The Duluth school district Tuesday released three possible scenarios for upcoming boundary changes.
The public has a chance to comment on the three scenarios, which will be used to create one final option for board approval, by attending one of two community meetings scheduled for Wednesday, Jan. 22, at East High School at 6 p.m. and Thursday, Jan. 23, at Denfeld High School at 6 p.m.
Those who are unable to attend the meetings can give their opinions on the scenarios through a survey, which can be found at surveymonkey.com/r/ISD709. The survey closes Feb. 3 at 8 a.m.
Residents can find out how each scenario affects them by visiting myschoollocation.com/isd709scenarios and entering their address.
Most school districts will change their internal boundaries every two to three years to adjust to changing populations. Duluth has not changed its boundaries in 10 years, which has resulted in eastern schools becoming overpopulated.
Congdon Elementary School is currently the most overpopulated school, sitting at 108.8% of its capacity, while Stowe Elementary School on the most western reaches of the district is only at 50.9% capacity.
Scenario 1 offers the most dramatic changes in an attempt to balance enrollment and demographics between east and west schools.
In this scenario, Lowell Elementary School would become a language immersion-only school. Students living within its current boundaries would be split up between Homecroft, Myers-Wilkins and Piedmont elementary schools.
In this scenario, Congdon would drop to 91.2% in capacity utilization and Stowe would increase to 68.5% by absorbing some Laura MacArthur Elementary students. Homecroft Elementary School would have the highest capacity utilization at 97.2%, which is due to some of Lester Park Elementary Schools’ students moving to Lakewood.
Currently, Lowell and Myers-Wilkins students are each split between Denfeld and East high schools. Scenario 1 would get rid of these splits, with Myers-Wilkins students feeding toward eastern schools. It would also change Homecroft, so instead of feeding into East, those students would feed into Denfeld. Because Lowell would be an immersion-only school in this scenario, those students would feed into their assigned schools based on their address.
This scenario would make the middle and high schools more balanced in enrollment and demographics.

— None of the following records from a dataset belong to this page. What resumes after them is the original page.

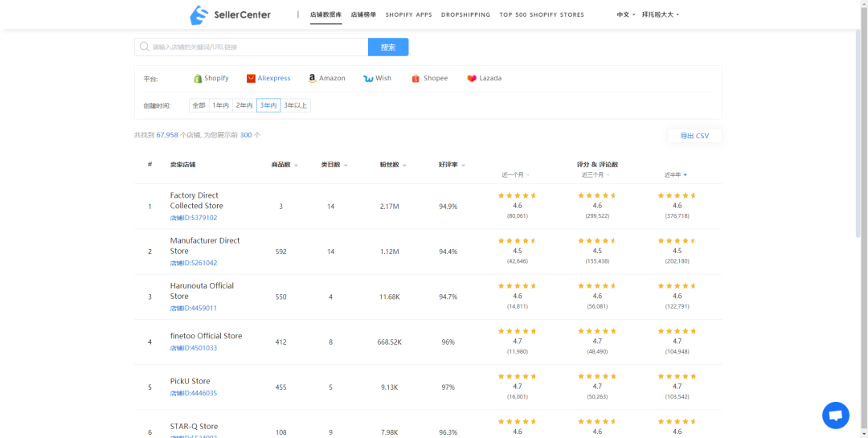Click the SellerCenter logo icon
This screenshot has width=868, height=438.
click(199, 14)
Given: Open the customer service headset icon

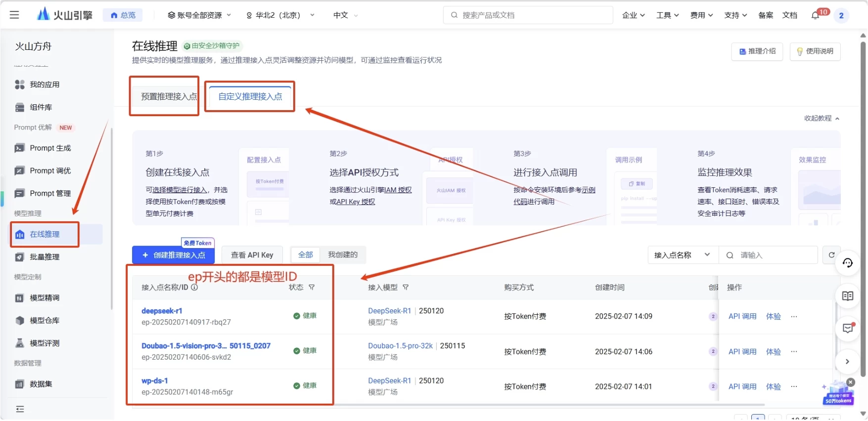Looking at the screenshot, I should [x=848, y=263].
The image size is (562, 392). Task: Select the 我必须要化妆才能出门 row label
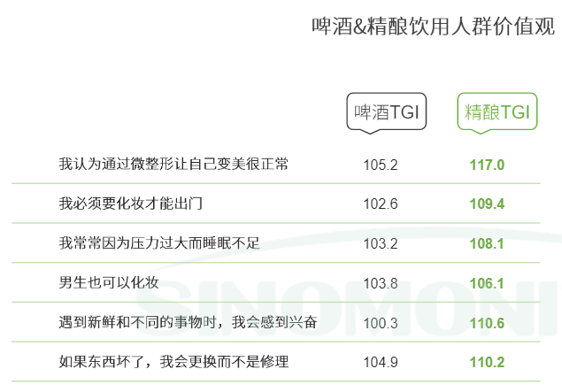[x=131, y=204]
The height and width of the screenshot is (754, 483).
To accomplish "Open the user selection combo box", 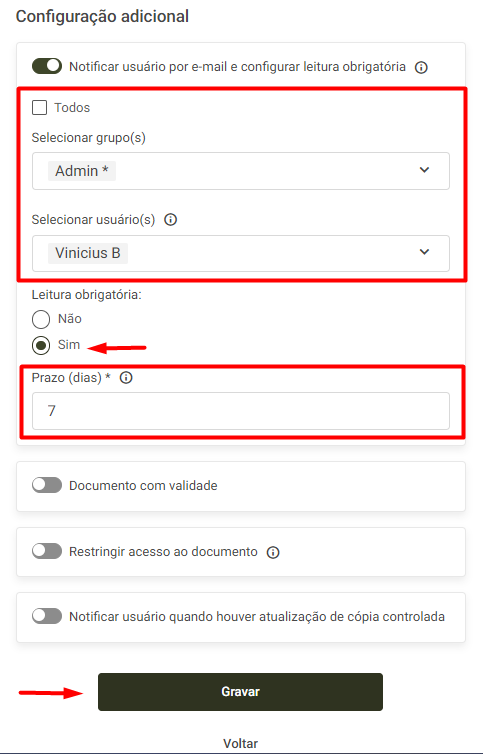I will pos(241,253).
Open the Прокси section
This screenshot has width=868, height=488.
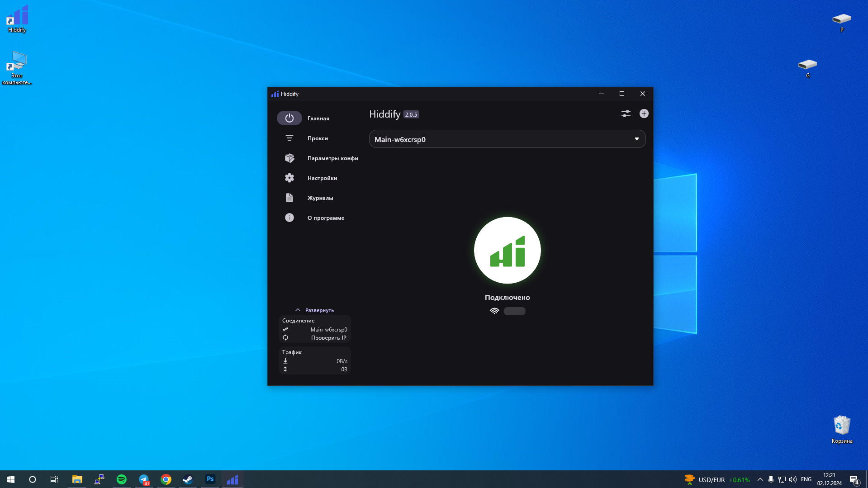[318, 138]
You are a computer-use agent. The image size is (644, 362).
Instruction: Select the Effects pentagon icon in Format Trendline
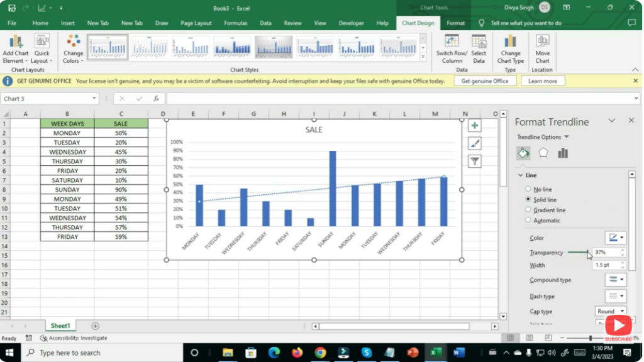tap(543, 153)
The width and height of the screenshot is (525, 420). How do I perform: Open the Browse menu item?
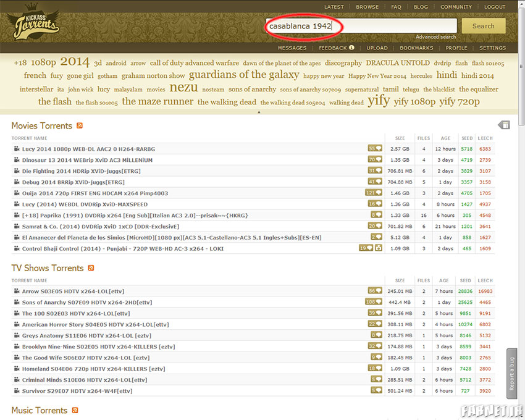pyautogui.click(x=367, y=7)
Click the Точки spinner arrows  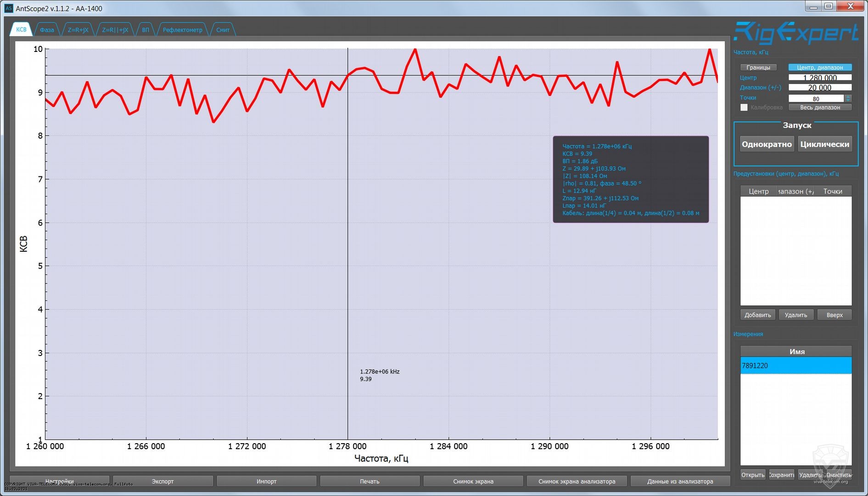(x=848, y=98)
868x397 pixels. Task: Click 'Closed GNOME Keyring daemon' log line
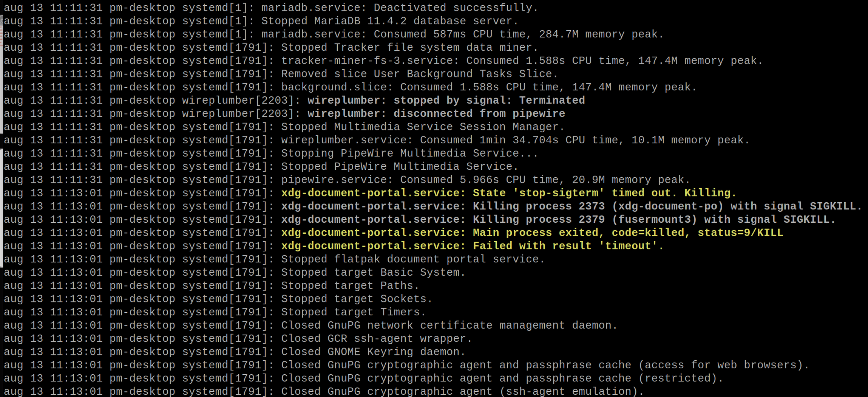click(x=235, y=352)

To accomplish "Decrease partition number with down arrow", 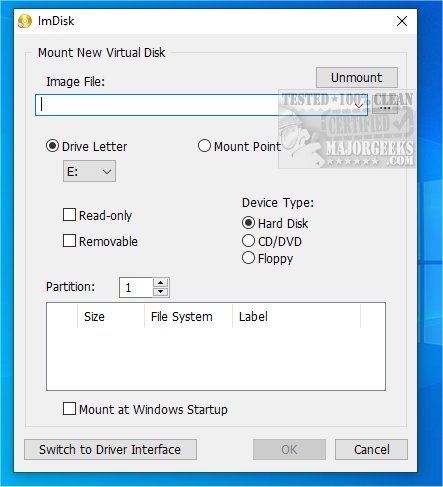I will pos(161,292).
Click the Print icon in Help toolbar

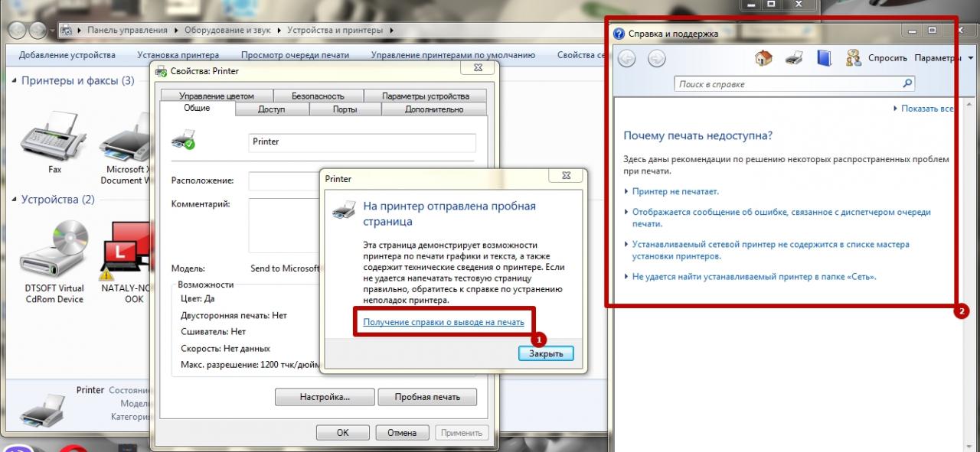click(x=794, y=58)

Scenario 2 offers the least amount of change. It would keep Lowell a neighborhood school and move its Ojibwe immersion program to Stowe.
The scenario would still drop enrollment at Congdon, bringing capacity utilization down to 94.9%. It would also raise Stowe’s capacity utilization to 76% by absorbing the Ojibwe immersion students and some Laura MacArthur students.
In this scenario, Lakewood would also absorb even more students from Lester Park than Scenario 1 and would even absorb some Homecroft students.
Homecroft would feed into the same middle and high schools.
Enrollment between the middle and high schools would be balanced, but the demographics would not be balanced.
Scenario 3 is more of a middle-ground option compared to the other two. In this scenario, Lowell would remain as-is, with both Spanish and Ojibwe immersion programs occupying the school alongside traditional students, though some traditional students would be moved to either Congdon or Piedmont.
This scenario would also make a change so Homecroft would feed into the western middle and high schools and have 100% of Myers-Wilkins feed into the eastern middle and high schools. Lowell would continue to be split, with a majority of students going to the western middle and high schools.
Stowe would absorb the same amount of Laura MacArthur students as Scenario 2. Lakewood would absorb about the same amount of Lester Park students, though Lakewood would not absorb any Homecroft students.
Some Congdon students would be reassigned to Lowell and Myers-Wilkins, while the Congdon boundaries would absorb a chunk of Lester Park students. In this scenario, a small area east of Northland Country Club and north of Superior Street would be assigned to Congdon instead of Lester Park.
Enrollment and demographics would be more balanced in middle and high schools.
After the comment period from the public, consultant firm Cooperative Strategies would take all the feedback and create final recommendations to bring to the Duluth School Board for final approval in either late February or early March. The implementation of the boundary changes would be decided by the board with the help of administration.
Superintendent Bill Gronseth has said in the past that if the board approves the boundary changes this school year, it doesn't necessarily mean it will affect all the students starting next school year as there are many items and situations to consider.